Aumento de batidas policiais e prisões gera preocupação entre os cristãos no Cazaquistão

 

Uma forte escalada nas batidas policiais, prisões e multas nos últimos dois meses traumatizou os batistas no sul do Cazaquistão, levantando preocupações sobre o futuro da liberdade religiosa no país.

Os ataques lembram a perseguição durante o governo anterior do presidente Nursultan Nazarbayev, de 1991 a 2019, disse um especialista jurídico no Cazaquistão ao Christian Daily International.

"A prática de invasões, perseguições e multas contra minorias religiosas muitas vezes ocorreu durante a adoção de emendas à lei sobre atividades religiosas", disse o especialista jurídico, que teme que o Cazaquistão possa endurecer as leis religiosas em breve.

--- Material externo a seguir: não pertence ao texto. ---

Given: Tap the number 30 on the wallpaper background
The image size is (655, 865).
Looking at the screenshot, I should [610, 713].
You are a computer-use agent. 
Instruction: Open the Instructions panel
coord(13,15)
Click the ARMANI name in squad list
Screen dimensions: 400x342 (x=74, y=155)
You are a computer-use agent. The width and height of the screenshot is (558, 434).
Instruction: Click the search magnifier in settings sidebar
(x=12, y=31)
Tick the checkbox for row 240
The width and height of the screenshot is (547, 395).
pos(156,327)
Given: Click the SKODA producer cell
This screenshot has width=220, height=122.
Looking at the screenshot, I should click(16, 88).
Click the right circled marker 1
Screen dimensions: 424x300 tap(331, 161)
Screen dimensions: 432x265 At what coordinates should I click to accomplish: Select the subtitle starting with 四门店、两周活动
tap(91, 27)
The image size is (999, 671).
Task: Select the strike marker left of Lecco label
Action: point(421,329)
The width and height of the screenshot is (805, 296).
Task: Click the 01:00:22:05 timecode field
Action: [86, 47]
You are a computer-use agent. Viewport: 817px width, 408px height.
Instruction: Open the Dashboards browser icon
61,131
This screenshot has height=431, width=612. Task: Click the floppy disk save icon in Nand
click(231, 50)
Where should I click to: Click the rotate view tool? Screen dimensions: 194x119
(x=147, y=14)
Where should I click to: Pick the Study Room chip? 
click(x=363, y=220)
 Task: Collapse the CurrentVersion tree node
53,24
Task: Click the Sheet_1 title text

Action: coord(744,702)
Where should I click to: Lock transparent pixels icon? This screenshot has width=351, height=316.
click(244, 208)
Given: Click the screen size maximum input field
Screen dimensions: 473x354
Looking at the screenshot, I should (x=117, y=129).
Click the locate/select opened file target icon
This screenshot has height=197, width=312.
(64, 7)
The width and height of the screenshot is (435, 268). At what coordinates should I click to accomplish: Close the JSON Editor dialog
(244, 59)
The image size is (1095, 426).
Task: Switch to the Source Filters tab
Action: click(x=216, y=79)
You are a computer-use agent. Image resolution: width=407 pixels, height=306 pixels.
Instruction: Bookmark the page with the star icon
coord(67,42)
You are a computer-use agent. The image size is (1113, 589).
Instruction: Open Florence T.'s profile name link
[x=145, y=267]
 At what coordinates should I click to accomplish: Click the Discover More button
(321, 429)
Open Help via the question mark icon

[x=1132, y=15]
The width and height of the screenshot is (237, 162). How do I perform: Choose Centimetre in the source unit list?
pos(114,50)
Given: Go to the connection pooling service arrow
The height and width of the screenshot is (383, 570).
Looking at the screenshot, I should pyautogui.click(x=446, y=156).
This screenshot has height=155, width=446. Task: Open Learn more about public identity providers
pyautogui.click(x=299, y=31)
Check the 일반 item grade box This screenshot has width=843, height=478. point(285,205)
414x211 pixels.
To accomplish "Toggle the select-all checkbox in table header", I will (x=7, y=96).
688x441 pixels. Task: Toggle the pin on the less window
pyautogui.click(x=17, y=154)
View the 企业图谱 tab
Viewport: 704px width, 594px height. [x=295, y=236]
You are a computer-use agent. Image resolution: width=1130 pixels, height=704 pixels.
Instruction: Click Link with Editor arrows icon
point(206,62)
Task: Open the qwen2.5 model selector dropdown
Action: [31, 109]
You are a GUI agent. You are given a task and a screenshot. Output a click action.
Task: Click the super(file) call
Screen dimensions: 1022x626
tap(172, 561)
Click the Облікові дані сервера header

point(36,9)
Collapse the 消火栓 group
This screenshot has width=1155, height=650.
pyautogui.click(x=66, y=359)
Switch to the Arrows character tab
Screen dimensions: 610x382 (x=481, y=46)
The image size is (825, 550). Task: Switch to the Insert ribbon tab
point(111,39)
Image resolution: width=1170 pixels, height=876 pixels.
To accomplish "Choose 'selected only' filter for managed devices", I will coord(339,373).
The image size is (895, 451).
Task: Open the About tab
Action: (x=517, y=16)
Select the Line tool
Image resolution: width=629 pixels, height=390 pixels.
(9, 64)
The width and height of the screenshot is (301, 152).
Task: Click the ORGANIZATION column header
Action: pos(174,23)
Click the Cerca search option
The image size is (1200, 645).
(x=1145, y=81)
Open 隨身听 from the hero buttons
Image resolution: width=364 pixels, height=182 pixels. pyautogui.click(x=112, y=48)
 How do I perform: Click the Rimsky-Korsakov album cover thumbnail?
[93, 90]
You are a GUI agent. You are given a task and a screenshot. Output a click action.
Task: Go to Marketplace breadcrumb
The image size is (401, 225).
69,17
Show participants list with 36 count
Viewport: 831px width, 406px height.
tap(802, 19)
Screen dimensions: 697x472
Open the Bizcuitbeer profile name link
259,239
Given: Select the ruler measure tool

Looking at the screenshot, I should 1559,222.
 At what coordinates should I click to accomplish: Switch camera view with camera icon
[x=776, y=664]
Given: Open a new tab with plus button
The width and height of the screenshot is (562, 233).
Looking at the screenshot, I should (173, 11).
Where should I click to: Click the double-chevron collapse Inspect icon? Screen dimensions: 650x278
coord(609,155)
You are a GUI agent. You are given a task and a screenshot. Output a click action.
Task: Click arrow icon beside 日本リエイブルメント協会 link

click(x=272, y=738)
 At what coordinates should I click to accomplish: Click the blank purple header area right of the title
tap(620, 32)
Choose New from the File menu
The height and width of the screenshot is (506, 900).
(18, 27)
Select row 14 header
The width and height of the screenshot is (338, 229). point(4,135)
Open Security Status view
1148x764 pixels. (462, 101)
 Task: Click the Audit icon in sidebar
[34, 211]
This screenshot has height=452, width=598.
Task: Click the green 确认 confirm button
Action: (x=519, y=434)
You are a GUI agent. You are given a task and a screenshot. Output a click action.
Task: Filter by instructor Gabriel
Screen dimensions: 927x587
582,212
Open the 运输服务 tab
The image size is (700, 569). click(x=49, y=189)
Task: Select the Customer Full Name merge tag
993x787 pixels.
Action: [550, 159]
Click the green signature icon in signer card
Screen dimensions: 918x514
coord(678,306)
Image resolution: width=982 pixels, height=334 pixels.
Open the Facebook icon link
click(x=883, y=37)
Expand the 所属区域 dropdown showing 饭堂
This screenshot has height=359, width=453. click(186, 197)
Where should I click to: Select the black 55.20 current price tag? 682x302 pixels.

"Então, por um lado, essa situação lembra muito os velhos métodos do antigo regime", disse. "Mas também pode ser uma provocação contra o novo governo [do presidente Kassym-Jonmari Tokayev], como os precedentes no sul do Cazaquistão descritos pelo Fórum 18 ocorreram durante a coleta de informações sobre o estado das liberdades religiosas pela embaixada dos EUA, para mostrar que os regimes de Nazarbayev e Tokayev são igualmente autoritários. Essa opinião também tem seu lugar."

A perseguição aos evangélicos no Cazaquistão parece destinada a piorar sob o novo regime, disse ele.

"Atualmente, as autoridades do Cazaquistão anunciaram repetidamente que haverá um endurecimento da lei sobre religião em um futuro próximo", disse a fonte.

O Fórum 18 relatou recentemente que a polícia invadiu quatro reuniões de adoração em três igrejas protestantes não registradas no distrito de Shu, perto da fronteira com o Quirguistão, em março e abril. Os policiais teriam filmado fiéis e exigido declarações escritas para explicar suas atividades nas igrejas. Também aplicaram sete multas sumárias.

"O que tem acontecido no último mês em Shu [Distrito] despertou séria preocupação entre as comunidades evangélicas, que sofreram perseguição por sua atividade religiosa", informou o Conselho de Igrejas Batistas local em um comunicado à imprensa em abril, de acordo com o Fórum 18. O conselho observou que a atividade batista "não é ilegal ou extremista".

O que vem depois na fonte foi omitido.